Assert yourself, young man
Bob Hirt
Having been brought up on a large dairy farm with a couple teams of draft horses was a good experience for us kids. Those gentle “plugs,” as my Dad called them, were anything but a challenge. Billy and Sally were the gentlest animals one could ever imagine. If you’d stand next to Billy’s face he nuzzle you or nibble your flannel shirt. It was as though he wanted to just say something to you but couldn’t form the words in that big bulky mouth of his. Surely, he had a few thoughts to convey if only his brain would allow it!
When my Dad finished planting corn at dusk he would just unhook the team from the corn planter and slap one of them on the rump, say “Giddap” and they’d head home from the field by themselves. They’d still be hooked together with the neck yoke up front and the traces behind while he stayed back to burn the empty fertilizer bags. They knew where their next meal came from and they’d head home by themselves to the stables, often well over a half mile away. Oddly, one day when he finally got home he could not find the team he had sent on ahead. As it turns out they were out of sight at the backside of the barns by another set of doors. They instinctively ended up there because on the previous day Dad had given them a treat at that door after they had pulled a big clumsy machine out of the shed for him.
Now, living at the riding stables at the university was quite another experience for me. Draft horses and polo ponies are about as alike as apples and bananas. The temperament of the latter is something else to behold! It is rather a kind of “mind thing,” an instinct of sorts, something one apparently either has or doesn’t have – something only an experienced equestrian understands or, perhaps it is a natural part of one’s makeup.
I initially dreaded my new duty at the stables; I’d never mucked out polo ponies or any other sleek riding horses, for that matter. I quickly learned that they, with little exception, were often quite high-strung, edgy, often easily scared. Upon my walking into the first box stall, this beautiful chestnut-colored gelding, that muscle-rippled brute had sized me up in seconds. I was a rank amateur and he knew it as soon as he sensed the fear that pulsed through my very being.
I picked myself up from the straw-covered box stall floor before I fully realized that I had been leveled by a lightning-like blast of his left hind leg. Scared but unhurt I left and asked my buddy, Joe, to finish with that stall while I moved to a “safer” box stall. The next morning I unthinkingly entered that same box stall, probably even more scared than the previous day. One more time this overly-confident chestnut gelding leveled me with a precision swipe as though he had practiced the maneuver overnight.
Joe taught me something that day: animals are very quick to sense fear and they do what they need to do to protect themselves. He taught me to cover that fear offensively. On the third day we both entered the box stall at the same time. Joe took over. He brazenly took three brisk steps, smacked the horse hard on the rump and at the very same moment let loose with a barrage of swear words that were probably heard at the women’s dorm a half mile away! The horse quivered, pulled back his ears and trembled. The rest took care of itself. I never had a problem with any polo pony after that. It was not as though they all needed an authority figure; nor did they need physical action taken; they needed to sense who is in charge and I suspect most horsemen instinctively know that.
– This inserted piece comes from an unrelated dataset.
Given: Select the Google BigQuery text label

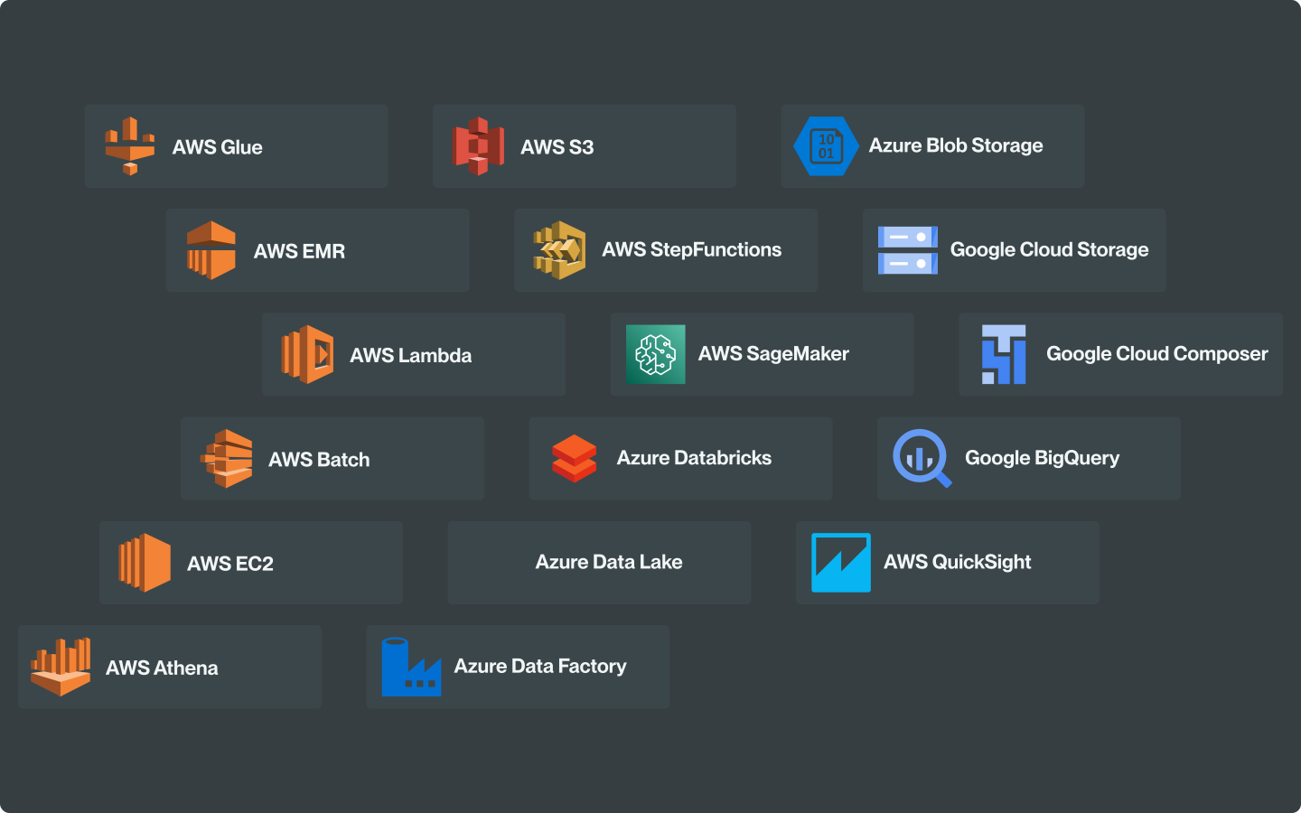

I established my country practice as a mixed animal practitioner but the bulk of my work at that time was with dairy cattle, sheep and the occasional pig or beef animal. On occasion I would do some equine work but a veterinarian not far from my own practice area loved working with horses much more than with cattle and I sometimes referred those clients to him. That way we were both happy. We each knew what we were best at!